# ASSIGNMENT
From the data that follows, print exactly the lines starting at the one containing "Open the Disques de travail category" and ending at the one containing "Given: Tap the"; include both of them and nothing more.

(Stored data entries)
....................
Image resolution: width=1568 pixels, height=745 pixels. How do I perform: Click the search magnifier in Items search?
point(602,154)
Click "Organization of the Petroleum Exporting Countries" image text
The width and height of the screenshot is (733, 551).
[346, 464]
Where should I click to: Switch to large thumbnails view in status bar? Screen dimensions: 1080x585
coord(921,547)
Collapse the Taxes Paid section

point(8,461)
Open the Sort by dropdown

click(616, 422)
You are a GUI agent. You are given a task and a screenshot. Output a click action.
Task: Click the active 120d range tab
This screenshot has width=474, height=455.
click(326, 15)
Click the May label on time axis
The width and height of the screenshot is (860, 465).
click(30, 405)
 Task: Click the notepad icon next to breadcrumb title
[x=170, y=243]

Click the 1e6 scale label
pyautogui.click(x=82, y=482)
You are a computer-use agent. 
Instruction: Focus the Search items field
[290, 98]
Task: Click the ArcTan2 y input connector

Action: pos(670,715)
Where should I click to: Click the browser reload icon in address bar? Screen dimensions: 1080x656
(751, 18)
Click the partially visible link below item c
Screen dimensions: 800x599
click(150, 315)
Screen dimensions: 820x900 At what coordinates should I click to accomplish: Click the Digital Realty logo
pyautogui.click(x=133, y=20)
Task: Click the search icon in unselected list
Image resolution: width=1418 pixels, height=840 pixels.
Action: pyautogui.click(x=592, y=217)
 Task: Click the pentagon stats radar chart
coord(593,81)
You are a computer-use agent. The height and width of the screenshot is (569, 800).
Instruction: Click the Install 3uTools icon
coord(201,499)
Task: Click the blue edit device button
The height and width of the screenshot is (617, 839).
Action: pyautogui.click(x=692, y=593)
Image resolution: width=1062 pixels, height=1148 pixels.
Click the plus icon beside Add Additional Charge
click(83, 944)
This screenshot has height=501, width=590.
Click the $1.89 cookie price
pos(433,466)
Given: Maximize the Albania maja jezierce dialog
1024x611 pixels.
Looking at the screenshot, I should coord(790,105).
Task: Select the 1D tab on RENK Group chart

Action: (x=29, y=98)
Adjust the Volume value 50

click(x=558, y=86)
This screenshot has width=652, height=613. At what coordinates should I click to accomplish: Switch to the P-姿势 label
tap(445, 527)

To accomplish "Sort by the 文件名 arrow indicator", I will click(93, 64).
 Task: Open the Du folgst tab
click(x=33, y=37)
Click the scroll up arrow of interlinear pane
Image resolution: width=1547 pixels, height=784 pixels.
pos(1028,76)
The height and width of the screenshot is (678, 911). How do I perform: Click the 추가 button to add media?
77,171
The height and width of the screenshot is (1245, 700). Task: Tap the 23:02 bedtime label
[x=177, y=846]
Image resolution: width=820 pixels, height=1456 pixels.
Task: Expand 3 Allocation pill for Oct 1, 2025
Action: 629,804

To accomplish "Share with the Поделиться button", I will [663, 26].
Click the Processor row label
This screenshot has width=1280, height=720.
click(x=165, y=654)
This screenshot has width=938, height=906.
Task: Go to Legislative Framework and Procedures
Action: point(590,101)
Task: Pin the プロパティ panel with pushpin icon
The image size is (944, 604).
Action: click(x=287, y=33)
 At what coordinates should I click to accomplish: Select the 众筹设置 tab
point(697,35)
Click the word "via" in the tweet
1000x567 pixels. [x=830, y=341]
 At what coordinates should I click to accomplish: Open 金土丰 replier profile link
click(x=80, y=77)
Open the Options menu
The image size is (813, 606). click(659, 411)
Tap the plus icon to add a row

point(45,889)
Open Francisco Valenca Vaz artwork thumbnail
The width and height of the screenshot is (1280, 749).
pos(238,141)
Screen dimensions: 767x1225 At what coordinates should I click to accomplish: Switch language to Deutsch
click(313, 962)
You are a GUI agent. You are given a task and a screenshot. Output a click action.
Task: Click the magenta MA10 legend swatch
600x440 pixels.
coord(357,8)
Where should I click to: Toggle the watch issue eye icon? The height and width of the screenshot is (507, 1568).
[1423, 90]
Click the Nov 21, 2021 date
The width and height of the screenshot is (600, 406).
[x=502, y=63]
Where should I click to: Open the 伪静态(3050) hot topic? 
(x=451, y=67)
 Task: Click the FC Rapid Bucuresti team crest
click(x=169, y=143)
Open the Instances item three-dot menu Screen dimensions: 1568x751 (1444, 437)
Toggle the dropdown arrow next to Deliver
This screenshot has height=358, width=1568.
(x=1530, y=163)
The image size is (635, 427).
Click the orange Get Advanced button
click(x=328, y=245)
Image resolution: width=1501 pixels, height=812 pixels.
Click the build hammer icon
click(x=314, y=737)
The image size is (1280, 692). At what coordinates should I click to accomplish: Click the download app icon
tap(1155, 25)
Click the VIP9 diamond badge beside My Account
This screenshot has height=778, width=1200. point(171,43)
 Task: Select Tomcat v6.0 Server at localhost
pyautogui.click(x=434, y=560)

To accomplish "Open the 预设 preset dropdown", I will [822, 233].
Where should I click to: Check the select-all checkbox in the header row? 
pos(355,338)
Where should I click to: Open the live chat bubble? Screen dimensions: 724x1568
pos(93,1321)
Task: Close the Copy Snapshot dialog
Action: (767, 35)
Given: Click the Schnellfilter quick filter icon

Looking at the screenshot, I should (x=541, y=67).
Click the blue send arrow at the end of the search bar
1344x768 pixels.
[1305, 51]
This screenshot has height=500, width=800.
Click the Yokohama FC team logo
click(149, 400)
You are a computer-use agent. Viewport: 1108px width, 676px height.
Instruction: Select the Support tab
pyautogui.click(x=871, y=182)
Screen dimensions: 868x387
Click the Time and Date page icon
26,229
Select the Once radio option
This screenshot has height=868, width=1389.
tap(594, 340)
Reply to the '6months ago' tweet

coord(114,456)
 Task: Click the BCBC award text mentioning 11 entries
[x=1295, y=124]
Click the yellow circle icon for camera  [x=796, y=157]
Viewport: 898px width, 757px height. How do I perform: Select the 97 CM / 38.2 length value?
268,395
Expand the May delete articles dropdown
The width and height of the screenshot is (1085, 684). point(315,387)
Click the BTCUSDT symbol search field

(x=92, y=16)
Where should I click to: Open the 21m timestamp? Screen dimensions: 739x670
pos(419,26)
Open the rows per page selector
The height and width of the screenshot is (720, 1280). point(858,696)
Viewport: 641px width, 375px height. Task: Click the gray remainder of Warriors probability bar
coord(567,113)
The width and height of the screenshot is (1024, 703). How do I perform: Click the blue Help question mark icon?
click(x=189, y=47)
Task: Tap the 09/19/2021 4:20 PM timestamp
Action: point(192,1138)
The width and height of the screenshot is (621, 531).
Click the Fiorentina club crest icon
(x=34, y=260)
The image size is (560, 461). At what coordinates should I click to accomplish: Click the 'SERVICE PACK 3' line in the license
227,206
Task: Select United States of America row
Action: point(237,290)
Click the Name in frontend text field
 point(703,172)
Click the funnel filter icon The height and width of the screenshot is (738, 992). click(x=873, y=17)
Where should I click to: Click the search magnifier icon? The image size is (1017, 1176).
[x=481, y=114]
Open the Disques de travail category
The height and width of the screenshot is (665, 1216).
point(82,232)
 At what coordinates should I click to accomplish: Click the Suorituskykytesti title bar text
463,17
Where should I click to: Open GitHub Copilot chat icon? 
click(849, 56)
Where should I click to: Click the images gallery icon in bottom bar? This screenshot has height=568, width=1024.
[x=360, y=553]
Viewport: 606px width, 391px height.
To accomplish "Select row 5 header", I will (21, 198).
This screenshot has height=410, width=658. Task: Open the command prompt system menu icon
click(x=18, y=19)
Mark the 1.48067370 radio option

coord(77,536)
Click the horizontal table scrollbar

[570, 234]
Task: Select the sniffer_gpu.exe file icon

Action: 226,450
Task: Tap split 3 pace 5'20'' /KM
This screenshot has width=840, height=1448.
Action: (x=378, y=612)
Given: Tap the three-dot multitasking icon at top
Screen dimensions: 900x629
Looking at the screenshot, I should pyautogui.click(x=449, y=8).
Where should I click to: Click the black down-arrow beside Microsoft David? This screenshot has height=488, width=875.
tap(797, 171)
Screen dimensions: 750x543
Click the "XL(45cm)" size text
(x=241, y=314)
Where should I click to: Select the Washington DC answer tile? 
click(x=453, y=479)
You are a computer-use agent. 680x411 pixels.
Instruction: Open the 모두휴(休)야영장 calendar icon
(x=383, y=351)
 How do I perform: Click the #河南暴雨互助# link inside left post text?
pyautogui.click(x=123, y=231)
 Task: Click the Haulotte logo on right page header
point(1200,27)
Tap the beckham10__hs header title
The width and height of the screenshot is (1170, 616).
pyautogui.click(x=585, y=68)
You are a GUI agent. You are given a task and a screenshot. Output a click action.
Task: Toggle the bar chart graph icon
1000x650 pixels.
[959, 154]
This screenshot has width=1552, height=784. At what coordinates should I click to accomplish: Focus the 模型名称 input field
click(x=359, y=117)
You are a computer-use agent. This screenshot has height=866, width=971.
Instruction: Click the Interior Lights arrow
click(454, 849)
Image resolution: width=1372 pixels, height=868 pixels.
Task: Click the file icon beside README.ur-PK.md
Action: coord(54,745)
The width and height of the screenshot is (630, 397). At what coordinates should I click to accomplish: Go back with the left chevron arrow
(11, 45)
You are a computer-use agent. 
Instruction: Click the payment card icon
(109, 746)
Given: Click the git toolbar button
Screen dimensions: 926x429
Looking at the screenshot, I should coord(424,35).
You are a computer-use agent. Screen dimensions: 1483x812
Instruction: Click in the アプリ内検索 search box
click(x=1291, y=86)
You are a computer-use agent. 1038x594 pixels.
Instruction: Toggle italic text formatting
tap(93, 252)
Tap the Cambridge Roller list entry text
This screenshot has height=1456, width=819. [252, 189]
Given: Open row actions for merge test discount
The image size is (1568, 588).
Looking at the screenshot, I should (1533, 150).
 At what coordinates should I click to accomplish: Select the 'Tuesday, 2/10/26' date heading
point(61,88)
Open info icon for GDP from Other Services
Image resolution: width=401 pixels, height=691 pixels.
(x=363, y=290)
....................
# EXPECTED ANSWER
Open the Disques de travail category
The height and width of the screenshot is (665, 1216).
point(82,232)
 At what coordinates should I click to accomplish: Click the Suorituskykytesti title bar text
463,17
Where should I click to: Open GitHub Copilot chat icon? 
click(849, 56)
Where should I click to: Click the images gallery icon in bottom bar? This screenshot has height=568, width=1024.
[x=360, y=553]
Viewport: 606px width, 391px height.
To accomplish "Select row 5 header", I will (21, 198).
This screenshot has height=410, width=658. Task: Open the command prompt system menu icon
click(x=18, y=19)
Mark the 1.48067370 radio option

coord(77,536)
Click the horizontal table scrollbar

[570, 234]
Task: Select the sniffer_gpu.exe file icon

Action: 226,450
Task: Tap split 3 pace 5'20'' /KM
This screenshot has width=840, height=1448.
Action: (x=378, y=612)
Given: Tap the three-dot multitasking icon at top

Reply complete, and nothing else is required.